More seriously, I consider myself agnostic. As a child, christianity seemed to be self-evident (even if Finnish culture is generally very secular and very private about religion outside of celebrations like christmas and easter). However, as my worldview expanded and I learned about other beliefs, I started wondering about how so many people are so certain about their beliefs while some are so certain of other, incompatible beliefs. And that went further: gods, as described, are omniscient, omnipresent, omnipotent etc.; how are such beings at all comprehensible to humans? If there is a god, surely it is something so incomprehensible, you couldn't make any meaningful description of it or its desires? However, an omnipotent being, by definition, must also be comprehensible to humans. This causes a logical paradox, meaning any god must exist outside of logic, if at all.

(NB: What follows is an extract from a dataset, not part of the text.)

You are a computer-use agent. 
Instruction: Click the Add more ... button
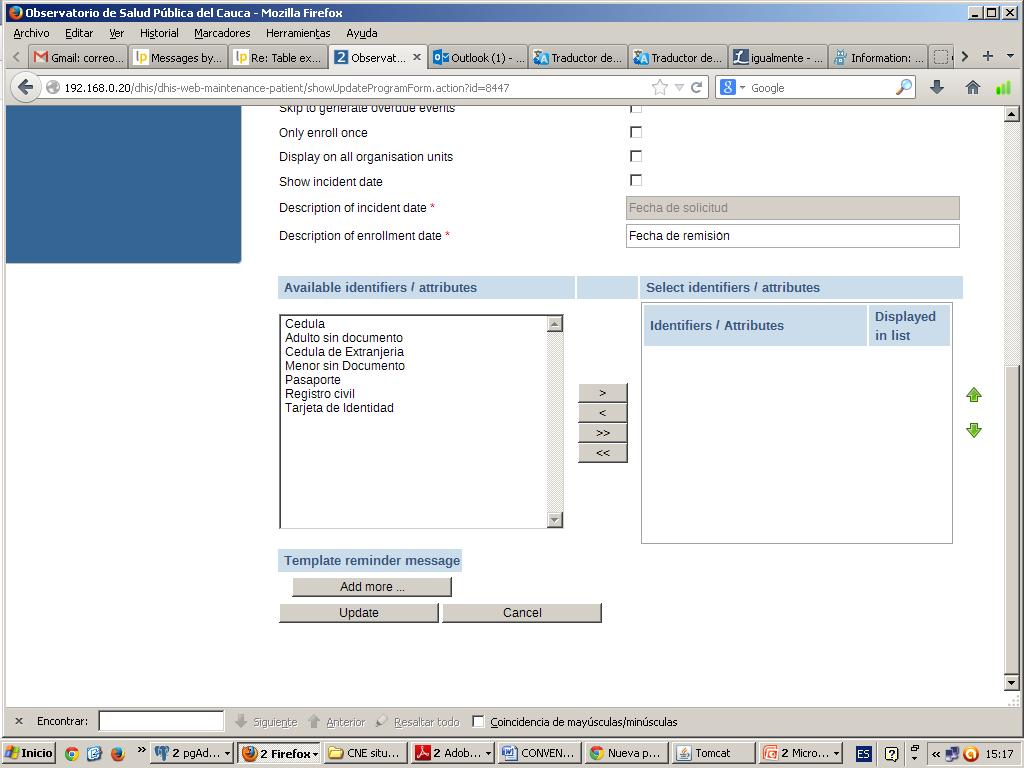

As I'm unwilling to abandon logic, it being an important cornerstone of any meaningful knowledge, in my opinion the existence or nonexistence of a god is meaningless for all practical purposes. Due to chaos theory, we can't even sensibly attribute any event to a god, as the inherent random fuckery of the universe could just as well be to blame; determinism and nondeterminism are functionally equivalent.
You have one of two black-box functions, F or G, and you want to know which one it is.
You don't know anything about F.
You know that G always returns a positive value.
You enter an arbitrarily large but finite number of inputs into your function, and they all return a positive value. Can you be certain which function you have after doing this?
The problem in this thought exercise is that while F is not falsifiable and G is, failing to falsify G doesn't prove it true. This is the problem I have with some of the most certain of atheists. Yes, while science has been able to explain pretty much everything that used to be explained by religion, it can't be used to logically disprove something that doesn't follow meaningful logic in the first place.